Patterns of transition – part 1

PART I

**Beware! Dramatic overtones woven throughout.

A hushed silence befalls the theatre. She walks back on stage, lights dimmed. As if a fog had settled around her.

A coatigan of shadows.

She begins.**


Oh! To craft your own fall from grace, a plot you share with few, and fully with none.

A strategy borne in response to an outside attempt to bring your reputation into question. Disrepute.

To cut you off. To suffocate you.

One who denies any wrongdoing,

Who shames the other,

Who discredits the other,

Who lies about their actions,

Who acts enraged when called out for their inappropriate behaviour.


**She gestures wildly.**


I’d already learnt you can’t beat a narcissist playing by the rules that they are master at manipulating. So I stopped playing the game.

I’d had enough. I was done. The decision made, I gathered everything I had into a ball of energy, ignited and alight,  and I used it as a weapon against them.

I threw it with everything I had.

A catapult of words and images, laden with reputation and status. The weight coming from the heaviness of expectation landing back at the source. A cannon ball of personal power and all of the ego that went with it. Thrown with the intent of ruin.

I took him down as I went. Blind-sighted by his own delusions of grandeur, he would never admit it was me. And nor was I alone, but sacrifice I did.

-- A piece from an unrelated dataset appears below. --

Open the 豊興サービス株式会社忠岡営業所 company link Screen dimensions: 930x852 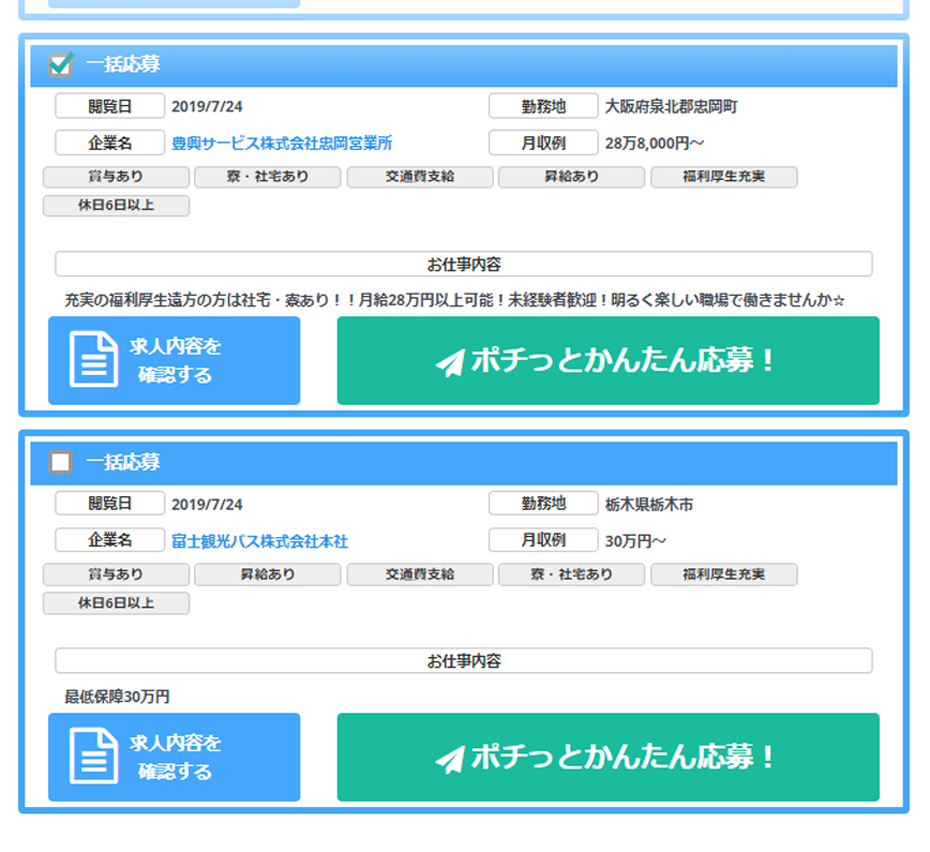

Letting go, no! Throwing away an identity that I traded so much to build, was both easy and incredibly difficult. I poured heart, soul and passion, so much energy and effort into the work I have done over the years.

Still.

It was never meant to be.


**She moves gracefully to centre stage.**


The ego grieves its own death.

The heart celebrates the suffering that has come to an end.

The mind surveys what remains.

The damage, smoking rubble.

What is left of me?

The gift to my self, in sacrificing the ego in this way, is surely the answer to this question?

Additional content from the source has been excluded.